*YOUR ASSIGNMENT*:
Please return exactly the line that contains "Click the TORE column header" and every line after it, through the last line of the records below, with no pictures.

*Collection entries*:
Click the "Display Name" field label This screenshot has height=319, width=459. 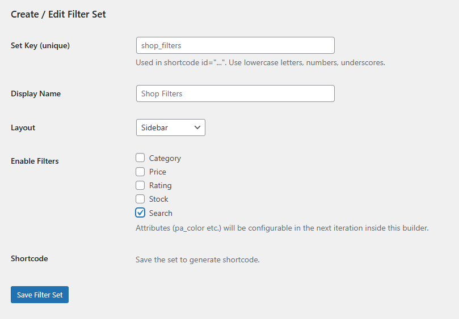pos(36,93)
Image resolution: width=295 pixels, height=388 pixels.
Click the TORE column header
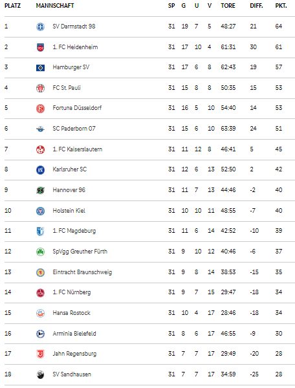click(228, 6)
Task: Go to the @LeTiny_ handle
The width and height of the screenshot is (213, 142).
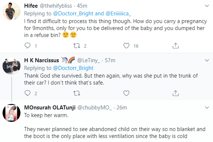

*EXERCISE SOLUTION*:
Click the TORE column header
click(228, 6)
Task: Go to the @LeTiny_ handle
The width and height of the screenshot is (213, 142).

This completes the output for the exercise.